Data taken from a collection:
----------------------------------------

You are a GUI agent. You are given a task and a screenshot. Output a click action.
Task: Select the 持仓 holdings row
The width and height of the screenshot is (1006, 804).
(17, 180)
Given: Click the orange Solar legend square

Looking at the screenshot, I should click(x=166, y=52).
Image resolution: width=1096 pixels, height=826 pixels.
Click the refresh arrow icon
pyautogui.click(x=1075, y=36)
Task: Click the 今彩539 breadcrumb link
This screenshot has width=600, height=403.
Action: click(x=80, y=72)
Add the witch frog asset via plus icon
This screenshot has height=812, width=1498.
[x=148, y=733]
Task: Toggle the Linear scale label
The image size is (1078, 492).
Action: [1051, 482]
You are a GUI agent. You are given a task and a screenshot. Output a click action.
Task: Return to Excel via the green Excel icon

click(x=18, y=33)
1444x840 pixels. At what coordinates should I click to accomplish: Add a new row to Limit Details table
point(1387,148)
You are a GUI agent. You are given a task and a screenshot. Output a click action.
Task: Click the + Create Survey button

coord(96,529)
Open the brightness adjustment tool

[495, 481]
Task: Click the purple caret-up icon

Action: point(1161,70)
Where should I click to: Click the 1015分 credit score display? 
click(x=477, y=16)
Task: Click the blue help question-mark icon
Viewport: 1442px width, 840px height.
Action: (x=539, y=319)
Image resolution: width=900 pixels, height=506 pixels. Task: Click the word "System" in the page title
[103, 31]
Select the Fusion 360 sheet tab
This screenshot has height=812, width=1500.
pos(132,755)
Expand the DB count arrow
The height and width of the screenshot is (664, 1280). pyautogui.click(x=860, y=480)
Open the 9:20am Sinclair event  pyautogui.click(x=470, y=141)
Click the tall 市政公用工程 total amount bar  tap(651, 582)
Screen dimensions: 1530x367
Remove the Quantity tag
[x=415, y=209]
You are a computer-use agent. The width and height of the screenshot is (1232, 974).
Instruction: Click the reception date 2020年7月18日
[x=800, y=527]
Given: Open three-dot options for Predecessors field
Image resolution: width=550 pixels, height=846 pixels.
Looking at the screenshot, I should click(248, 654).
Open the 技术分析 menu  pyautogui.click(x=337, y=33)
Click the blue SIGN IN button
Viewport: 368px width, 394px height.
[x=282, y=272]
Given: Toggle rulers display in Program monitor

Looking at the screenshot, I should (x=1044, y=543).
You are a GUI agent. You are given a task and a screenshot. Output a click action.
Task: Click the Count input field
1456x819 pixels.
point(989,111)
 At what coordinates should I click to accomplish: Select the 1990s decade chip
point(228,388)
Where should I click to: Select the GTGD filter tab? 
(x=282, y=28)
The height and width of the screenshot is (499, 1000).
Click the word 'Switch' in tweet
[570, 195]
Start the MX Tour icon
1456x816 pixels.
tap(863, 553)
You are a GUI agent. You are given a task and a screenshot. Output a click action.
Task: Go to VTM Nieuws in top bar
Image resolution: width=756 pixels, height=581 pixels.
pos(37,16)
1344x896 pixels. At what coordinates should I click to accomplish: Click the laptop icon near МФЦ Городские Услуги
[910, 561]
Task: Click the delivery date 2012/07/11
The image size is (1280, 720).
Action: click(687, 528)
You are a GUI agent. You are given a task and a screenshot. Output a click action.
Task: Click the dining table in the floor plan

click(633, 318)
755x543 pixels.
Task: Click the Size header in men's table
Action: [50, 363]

----------------------------------------

**Directions for this task**
Pull out each line of the listing above that contains the word "display".

**Finished answer**
Where should I click to: Click the 1015分 credit score display? 
Given: Toggle rulers display in Program monitor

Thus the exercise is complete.